═════ INPUT MATERIAL ═════

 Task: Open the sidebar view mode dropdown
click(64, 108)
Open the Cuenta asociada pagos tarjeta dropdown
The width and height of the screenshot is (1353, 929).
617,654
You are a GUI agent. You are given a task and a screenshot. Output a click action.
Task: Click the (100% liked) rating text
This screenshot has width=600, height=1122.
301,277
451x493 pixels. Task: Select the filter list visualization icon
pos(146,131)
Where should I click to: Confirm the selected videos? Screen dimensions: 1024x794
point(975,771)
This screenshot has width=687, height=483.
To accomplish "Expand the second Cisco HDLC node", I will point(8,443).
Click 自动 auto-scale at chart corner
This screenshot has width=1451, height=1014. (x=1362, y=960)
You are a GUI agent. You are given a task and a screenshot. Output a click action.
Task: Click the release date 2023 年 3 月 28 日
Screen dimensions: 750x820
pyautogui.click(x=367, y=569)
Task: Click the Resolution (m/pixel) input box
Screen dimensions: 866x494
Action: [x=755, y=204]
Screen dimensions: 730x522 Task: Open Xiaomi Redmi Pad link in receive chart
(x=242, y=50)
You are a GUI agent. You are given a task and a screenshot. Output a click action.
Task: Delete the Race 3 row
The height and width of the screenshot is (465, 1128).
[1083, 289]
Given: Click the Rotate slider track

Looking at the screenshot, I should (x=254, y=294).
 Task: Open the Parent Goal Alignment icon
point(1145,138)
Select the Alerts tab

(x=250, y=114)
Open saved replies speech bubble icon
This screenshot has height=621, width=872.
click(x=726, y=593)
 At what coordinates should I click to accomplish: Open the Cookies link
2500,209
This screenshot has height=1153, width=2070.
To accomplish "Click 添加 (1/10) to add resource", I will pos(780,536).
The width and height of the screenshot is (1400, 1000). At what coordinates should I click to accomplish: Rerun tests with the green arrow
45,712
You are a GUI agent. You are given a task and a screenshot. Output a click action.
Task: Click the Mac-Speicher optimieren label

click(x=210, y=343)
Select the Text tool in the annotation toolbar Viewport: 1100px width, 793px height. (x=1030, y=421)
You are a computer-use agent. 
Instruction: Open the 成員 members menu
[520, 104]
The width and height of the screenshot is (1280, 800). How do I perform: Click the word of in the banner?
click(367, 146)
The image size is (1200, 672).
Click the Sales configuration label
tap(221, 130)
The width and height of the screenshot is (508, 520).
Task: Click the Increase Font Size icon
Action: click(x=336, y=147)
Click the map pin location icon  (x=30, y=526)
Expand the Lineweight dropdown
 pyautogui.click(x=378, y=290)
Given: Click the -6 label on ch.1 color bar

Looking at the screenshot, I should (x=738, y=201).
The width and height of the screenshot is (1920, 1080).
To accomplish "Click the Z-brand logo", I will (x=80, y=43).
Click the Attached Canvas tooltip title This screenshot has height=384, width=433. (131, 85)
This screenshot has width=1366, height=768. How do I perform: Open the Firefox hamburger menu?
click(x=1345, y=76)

═════

DIRECTION => Output every line of the rows above as a JSON list of strings, one string per line, with blank lines omitted.

FINISHED TASK =>
[
  " Task: Open the sidebar view mode dropdown",
  "click(64, 108)",
  "Open the Cuenta asociada pagos tarjeta dropdown",
  "The width and height of the screenshot is (1353, 929).",
  "617,654",
  "You are a GUI agent. You are given a task and a screenshot. Output a click action.",
  "Task: Click the (100% liked) rating text",
  "This screenshot has width=600, height=1122.",
  "301,277",
  "451x493 pixels. Task: Select the filter list visualization icon",
  "pos(146,131)",
  "Where should I click to: Confirm the selected videos? Screen dimensions: 1024x794",
  "point(975,771)",
  "This screenshot has width=687, height=483.",
  "To accomplish \"Expand the second Cisco HDLC node\", I will point(8,443).",
  "Click 自动 auto-scale at chart corner",
  "This screenshot has width=1451, height=1014. (x=1362, y=960)",
  "You are a GUI agent. You are given a task and a screenshot. Output a click action.",
  "Task: Click the release date 2023 年 3 月 28 日",
  "Screen dimensions: 750x820",
  "pyautogui.click(x=367, y=569)",
  "Task: Click the Resolution (m/pixel) input box",
  "Screen dimensions: 866x494",
  "Action: [x=755, y=204]",
  "Screen dimensions: 730x522 Task: Open Xiaomi Redmi Pad link in receive chart",
  "(x=242, y=50)",
  "You are a GUI agent. You are given a task and a screenshot. Output a click action.",
  "Task: Delete the Race 3 row",
  "The height and width of the screenshot is (465, 1128).",
  "[1083, 289]",
  "Given: Click the Rotate slider track",
  "Looking at the screenshot, I should (x=254, y=294).",
  " Task: Open the Parent Goal Alignment icon",
  "point(1145,138)",
  "Select the Alerts tab",
  "(x=250, y=114)",
  "Open saved replies speech bubble icon",
  "This screenshot has height=621, width=872.",
  "click(x=726, y=593)",
  " At what coordinates should I click to accomplish: Open the Cookies link",
  "2500,209",
  "This screenshot has height=1153, width=2070.",
  "To accomplish \"Click 添加 (1/10) to add resource\", I will pos(780,536).",
  "The width and height of the screenshot is (1400, 1000). At what coordinates should I click to accomplish: Rerun tests with the green arrow",
  "45,712",
  "You are a GUI agent. You are given a task and a screenshot. Output a click action.",
  "Task: Click the Mac-Speicher optimieren label",
  "click(x=210, y=343)",
  "Select the Text tool in the annotation toolbar Viewport: 1100px width, 793px height. (x=1030, y=421)",
  "You are a computer-use agent. ",
  "Instruction: Open the 成員 members menu",
  "[520, 104]",
  "The width and height of the screenshot is (1280, 800). How do I perform: Click the word of in the banner?",
  "click(367, 146)",
  "The image size is (1200, 672).",
  "Click the Sales configuration label",
  "tap(221, 130)",
  "The width and height of the screenshot is (508, 520).",
  "Task: Click the Increase Font Size icon",
  "Action: click(x=336, y=147)",
  "Click the map pin location icon  (x=30, y=526)",
  "Expand the Lineweight dropdown",
  " pyautogui.click(x=378, y=290)",
  "Given: Click the -6 label on ch.1 color bar",
  "Looking at the screenshot, I should (x=738, y=201).",
  "The width and height of the screenshot is (1920, 1080).",
  "To accomplish \"Click the Z-brand logo\", I will (x=80, y=43).",
  "Click the Attached Canvas tooltip title This screenshot has height=384, width=433. (131, 85)",
  "This screenshot has width=1366, height=768. How do I perform: Open the Firefox hamburger menu?",
  "click(x=1345, y=76)"
]